Ese sería el título de un libro en blanco que escribiera para lectores
autodidactas. Y como tiene nombre de mujer sería perfecto, conjeturo.
Toda inteligencia despierta con la mañana, dicen los Vedas.
La mañana llega cuando estoy despierto y hay en mí un amanecer. Tal vez, algún
fragmento de los escombros del último sueño, sin desprenderse aún, llevaba el
dibujo de un amanecer levemente lluvioso y he confundido el sueño con la
vigilia como Descartes cuando fundó el método.
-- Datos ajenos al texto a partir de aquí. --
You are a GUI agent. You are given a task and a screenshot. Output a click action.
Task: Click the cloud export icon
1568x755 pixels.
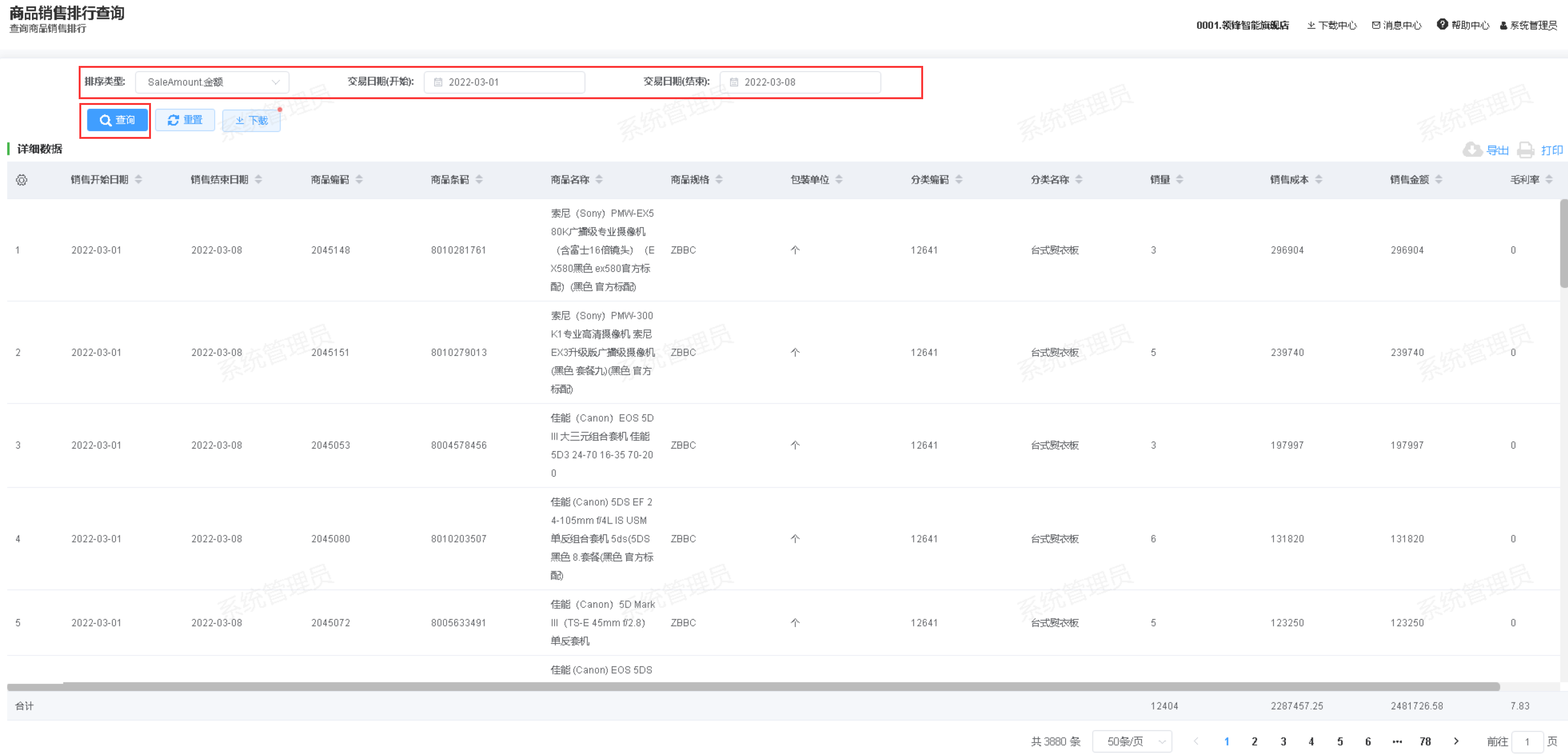point(1472,150)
El desasosiego de la conjetura
se hace extremo al mirarme al espejo, dónde compruebo que algún impostor se ha
apoderado de mi imagen reflejada y, al verme, me devuelve una conversación
imposible, un carácter desconocido, un sentimiento anómalo, una emoción
invisible y unas ideas ajenas. No puedo probar nada de lo que digo y no puedo
dejar de estar seguro. La conjetura así vista es una variante del síndrome de
Capgras, pero aplicado a ese otro que me imita en el espejo y que he
descubierto en cuanto le he quitado el nombre. Peor es el impostor que no necesita
espejo, pienso. Sin espejo y sin nombre a ver quién aguanta su biografía. Los
objetos y las personas son más interesantes fuera de sus lugares propios y los
nombres son lugares donde unos días llueve finamente y otros días hay nudos que
me son muy familiares cuando están en la garganta. Conjeturas, digamos.